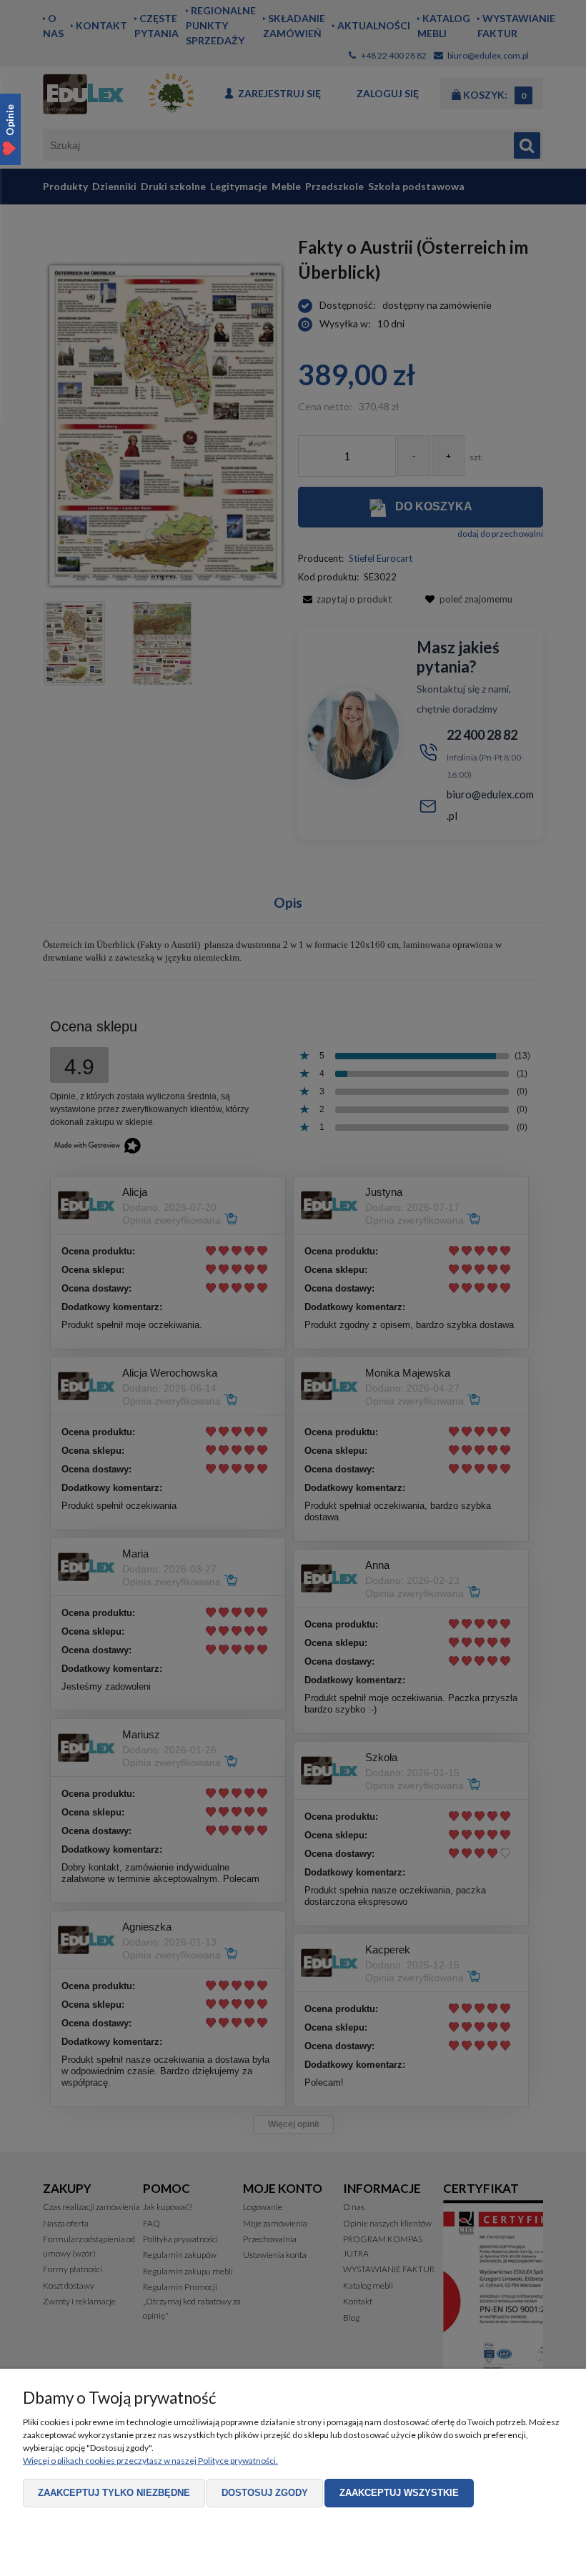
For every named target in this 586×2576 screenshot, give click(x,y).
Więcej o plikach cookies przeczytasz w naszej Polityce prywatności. (150, 2460)
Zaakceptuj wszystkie (399, 2492)
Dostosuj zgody (265, 2492)
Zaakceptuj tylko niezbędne (114, 2492)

==================================================

**Exercise requirements:** Word for word, restate the records shown above, minus the pictures.

**Answer section:**
For every named target in this 586×2576 screenshot, give click(x,y).
Więcej o plikach cookies przeczytasz w naszej Polityce prywatności. (150, 2460)
Zaakceptuj wszystkie (399, 2492)
Dostosuj zgody (265, 2492)
Zaakceptuj tylko niezbędne (114, 2492)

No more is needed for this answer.